For more information on the Royal Caribbean class action go to: https://bespc.com/cases/RCL
Mesoblast Limited (NASDAQ: MESO)
Class Period: April 16, 2019 to October 1, 2020
Lead Plaintiff Deadline: December 7, 2020
Mesoblast develops allogeneic cellular medicines using its proprietary mesenchymal lineage cell therapy platform. Its lead product candidate, RYONCIL (remestemcel-L), is an investigational therapy comprising mesenchymal stem cells derived from bone marrow. In February 2018, the Company announced that remestemcel-L met its primary endpoint in a Phase 3 trial to treat children with steroid refractory acute graft versus host disease (“aGVHD”).
In early 2020, Mesoblast completed its rolling submission of its Biologics License Application (“BLA”) with the FDA to secure marketing authorization to commercialize remestemcel-L for children with steroid refractory aGVHD.
On August 11, 2020, the FDA released briefing materials for its Oncologic Drugs Advisory Committee (“ODAC”) meeting to be held on August 13, 2020. Therein, the FDA stated that Mesoblast provided post hoc analyses of other studies “to further establish the appropriateness of 45% as the null Day-28 ORR” for its primary endpoint. The briefing materials stated that, due to design differences between these historical studies and Mesoblast’s submitted study, “it is unclear that these study results are relevant to the proposed indication.”
On this news, the Company’s share price fell $6.09, or approximately 35%, to close at $11.33 per share on August 11, 2020.

**DATA RECORDS:**
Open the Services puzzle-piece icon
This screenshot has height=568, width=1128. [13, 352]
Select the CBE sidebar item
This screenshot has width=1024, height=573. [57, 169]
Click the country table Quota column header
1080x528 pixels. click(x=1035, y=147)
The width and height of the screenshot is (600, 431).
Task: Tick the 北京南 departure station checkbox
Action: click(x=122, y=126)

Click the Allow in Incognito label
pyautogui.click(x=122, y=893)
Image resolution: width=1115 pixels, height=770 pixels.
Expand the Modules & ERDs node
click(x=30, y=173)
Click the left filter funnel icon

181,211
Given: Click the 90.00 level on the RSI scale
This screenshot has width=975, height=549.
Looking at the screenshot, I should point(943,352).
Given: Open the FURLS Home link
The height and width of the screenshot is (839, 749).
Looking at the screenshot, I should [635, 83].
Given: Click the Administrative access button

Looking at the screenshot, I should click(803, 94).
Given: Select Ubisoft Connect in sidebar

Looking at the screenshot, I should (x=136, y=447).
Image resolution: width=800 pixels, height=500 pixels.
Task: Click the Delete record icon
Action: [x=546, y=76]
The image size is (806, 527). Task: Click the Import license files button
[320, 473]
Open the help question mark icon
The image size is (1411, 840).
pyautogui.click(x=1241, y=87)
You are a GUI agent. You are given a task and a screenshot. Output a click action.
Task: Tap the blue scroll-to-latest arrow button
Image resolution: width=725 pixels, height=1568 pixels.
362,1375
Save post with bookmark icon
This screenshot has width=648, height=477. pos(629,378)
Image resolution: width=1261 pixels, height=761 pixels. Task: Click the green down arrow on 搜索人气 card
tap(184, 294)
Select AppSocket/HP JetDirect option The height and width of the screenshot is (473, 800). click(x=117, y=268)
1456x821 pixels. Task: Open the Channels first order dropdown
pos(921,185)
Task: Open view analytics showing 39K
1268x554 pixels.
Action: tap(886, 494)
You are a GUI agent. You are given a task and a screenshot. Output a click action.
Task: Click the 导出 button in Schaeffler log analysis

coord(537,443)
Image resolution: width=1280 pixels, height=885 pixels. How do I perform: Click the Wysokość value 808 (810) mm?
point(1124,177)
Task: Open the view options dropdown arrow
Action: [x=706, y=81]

**TASK LIST:**
A: What is the lead plaintiff deadline given in the Mesoblast passage?
B: Please extend the Mesoblast passage beyond its final sentence.

**ANSWERS FOR THE EXERCISE:**
A: December 7, 2020.

B:
On October 1, 2020, Mesoblast disclosed that it had received a Complete Response Letter (“CRL”) from the FDA regarding its marketing application for remestemcel-L for treatment of SR-aGVHD in pediatric patients. According to the CRL, the FDA recommended that the Company “conduct at least one additional randomized, controlled study in adults and/or children to provide further evidence of the effectiveness of remestemcel-L for SR-aGVHD.” The CRL also “identified a need for further scientific rationale to demonstrate the relationship of potency measurements to the product’s biologic activity.”
On this news, the Company’s share price fell $6.56, or 35%, to close at $12.03 per share on October 2, 2020.
The complaint, filed on October 8, 2020, alleges that throughout the Class Period defendants made materially false and/or misleading statements, as well as failed to disclose material adverse facts about the Company’s business, operations, and prospects. Specifically, defendants failed to disclose to investors: (1) that comparative analyses between Mesoblast’s Phase 3 trial and three historical studies did not support the effectiveness of remestemcel-L for steroid refractory aGVHD due to design differences between the four studies; (2) that, as a result, the FDA was reasonably likely to require further clinical studies; (3) that, as a result, the commercialization of remestemcel-L in the U.S. was likely to be delayed; and (4) that, as a result of the foregoing, defendants’ positive statements about the Company’s business, operations, and prospects were materially misleading and/or lacked a reasonable basis.
For more information on the Mesoblast class action go to: https://bespc.com/cases/MESO
About Bragar Eagel & Squire, P.C.:
Bragar Eagel & Squire, P.C. is a nationally recognized law firm with offices in New York and California. The firm represents individual and institutional investors in commercial, securities, derivative, and other complex litigation in state and federal courts across the country. For more information about the firm, please visit www.bespc.com. Attorney advertising. Prior results do not guarantee similar outcomes.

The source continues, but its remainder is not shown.